East Bay Best-Sellers

What you're reading this month.

East Bay Best-Sellers lists this month’s top-selling books as reported by independent bookstores in the East Bay, including Bay Books, Black Oak, Cody’s, Diesel, Pegasus, and Signal Books.


1. NEW American Dynasty, by Kevin Phillips (Viking, $25.95). Would you believe the Bush family is an immensely powerful Machiavellian clan of aristocratic despots?

2. Reading Lolita in Tehran, by Azar Nafisi (Random House, $13.95). Literature as liberation: amazing memoir of an underground women’s literary salon.

3. Berkeley High School Slang Dictionary, by Rick Ayers and BHS students (North Atlantic, $6.95). If you’re old enough to shave, you so need this book.

4. NEW The Price Of Loyalty, by Ron Suskind (Simon & Schuster, $26). Former Treasury Secretary Paul O’Neill dishes major dirt on the cabal of doctrinarian presidential advisers running the White House.

5. The South Beach Diet, by Arthur Agatston (Rodale, $24.95). Carrots are evil, exercise is unimportant, meat and cheese are A-OK: it’s the diet that lets you feel good.

6. The Cheese Board Collective Works, by Cheese Board Collective (Ten Speed Press, $21.95). Recipes and philosophy from the most important little cheese shop in the world.

7. Lies And The Lying Liars Who Tell Them, by Al Franken (Dutton, $24.95). Comedy writer and liberal pundit Franken takes devastating — and hilarious — aim at the corporate-controlled conservative media.

8. NEW Blues City: A Walk In Oakland, by Ishmael Reed (Crown, $16). Come see Oakland through Reed-colored glasses in this guidebook that’s part history lesson, part revolutionary jeremiad.

9. Fast-Food Nation, by Eric Schlosser (Harper Collins, $13.95).
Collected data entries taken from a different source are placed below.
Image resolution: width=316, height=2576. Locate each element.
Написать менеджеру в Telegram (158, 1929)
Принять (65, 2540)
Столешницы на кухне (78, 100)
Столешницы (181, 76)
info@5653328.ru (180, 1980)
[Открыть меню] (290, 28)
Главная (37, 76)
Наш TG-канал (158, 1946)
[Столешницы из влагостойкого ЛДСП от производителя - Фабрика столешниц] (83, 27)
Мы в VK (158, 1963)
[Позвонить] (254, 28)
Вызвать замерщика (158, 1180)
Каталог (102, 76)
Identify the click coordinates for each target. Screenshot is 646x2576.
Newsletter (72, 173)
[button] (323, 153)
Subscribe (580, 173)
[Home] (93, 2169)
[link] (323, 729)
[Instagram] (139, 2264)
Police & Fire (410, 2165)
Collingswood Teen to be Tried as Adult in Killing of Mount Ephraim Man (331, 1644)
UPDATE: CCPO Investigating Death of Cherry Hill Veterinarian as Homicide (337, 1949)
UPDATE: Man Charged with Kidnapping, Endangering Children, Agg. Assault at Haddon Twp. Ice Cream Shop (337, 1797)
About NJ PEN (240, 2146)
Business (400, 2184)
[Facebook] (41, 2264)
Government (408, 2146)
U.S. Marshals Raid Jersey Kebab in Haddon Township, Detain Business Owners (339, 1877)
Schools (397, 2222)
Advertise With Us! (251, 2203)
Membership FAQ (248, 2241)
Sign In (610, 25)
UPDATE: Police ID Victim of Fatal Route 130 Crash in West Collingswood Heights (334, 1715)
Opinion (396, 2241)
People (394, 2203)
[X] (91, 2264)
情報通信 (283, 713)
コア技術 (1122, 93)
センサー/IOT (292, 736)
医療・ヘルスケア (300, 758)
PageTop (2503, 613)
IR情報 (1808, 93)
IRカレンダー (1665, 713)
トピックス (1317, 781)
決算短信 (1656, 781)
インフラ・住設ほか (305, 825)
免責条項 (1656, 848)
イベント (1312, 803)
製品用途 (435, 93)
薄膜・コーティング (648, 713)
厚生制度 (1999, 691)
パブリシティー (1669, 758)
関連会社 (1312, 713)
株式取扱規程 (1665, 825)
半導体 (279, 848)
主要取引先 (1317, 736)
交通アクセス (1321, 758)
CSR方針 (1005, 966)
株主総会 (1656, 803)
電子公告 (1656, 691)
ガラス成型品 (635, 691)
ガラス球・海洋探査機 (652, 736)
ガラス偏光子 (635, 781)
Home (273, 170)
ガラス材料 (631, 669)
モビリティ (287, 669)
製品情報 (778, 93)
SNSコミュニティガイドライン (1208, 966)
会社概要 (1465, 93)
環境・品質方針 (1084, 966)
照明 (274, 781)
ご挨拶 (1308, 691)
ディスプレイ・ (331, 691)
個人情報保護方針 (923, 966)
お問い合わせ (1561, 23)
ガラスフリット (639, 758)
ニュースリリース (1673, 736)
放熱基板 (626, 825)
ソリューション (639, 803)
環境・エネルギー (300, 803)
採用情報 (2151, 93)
This classic of investigative muckraking exposes the horrifying underbelly of the fast-food industry.

10. NEW Holy Blood, Holy Grail, by Michael Baigent et al. (Dell, $7.99). Jesus “knew” Mary Magdalene —- in the biblical sense —- according to this breathtakingly blasphemous 1983 best-seller that inspired The Da Vinci Code.


1. The Da Vinci Code, by Dan Brown (Doubleday, $24.95). A deft novelization of the bizarre Christian conspiracy theories popularized in 1983’s Holy Blood, Holy Grail.

2. Middlesex, by Jeffrey Eugenides (Picador, $15). This lyrical family saga of a Greek-American youth halfway between girl and boy snagged last year’s Pulitzer Prize.

3. The Secret Life Of Bees, by Sue Monk Kidd (Penguin, $14). Childhood traumas, the civil rights movement, mysterious Black Madonnas, and a trio of beekeepers populate this overambitious Deep South melodrama.

4. The Piano Tuner, by Daniel Philippe Mason (Vintage, $14). The title character travels to Burma from Victorian London to fix a rare piano.

5. NEW Absolute Friends, by John Le Carré (Little Brown, $26.95). You know the Cold War is over when even Le Carré’s latest potboiler condemns the US-British alliance against Saddam.

6. Angels & Demons, by Dan Brown (Pocket Star, $7.99). The Illuminati, the Vatican, doomsday weapons, and outlandish conspiracies aplenty.

7. Life of Pi, by Yann Martel (Harvest, $14). The author of this lively yarn about a boy and a beast surviving a shipwreck admits he “borrowed” the plot from a 1981 Brazilian novel.

8. Don Quixote, by Miguel de Cervantes, translated by Edith Grossman (Ecco, $29.95). This fresh, engaging new translation is shooting up the national charts.

9. NEW The Five People You Meet in Heaven, by Mitch Albom (Hyperion, $19.95). Tearjerking, saccharine parable of a maintenance man’s seemingly unremarkable life —- and miraculously redemptive afterlife.

10. NEW The Lady and the Unicorn, by Tracy Chevalier (Dutton, $23.95). In this Gallified reprise of Girl with a Pearl Earring, a randy artist woos a beautiful 15th-century Parisian mademoiselle.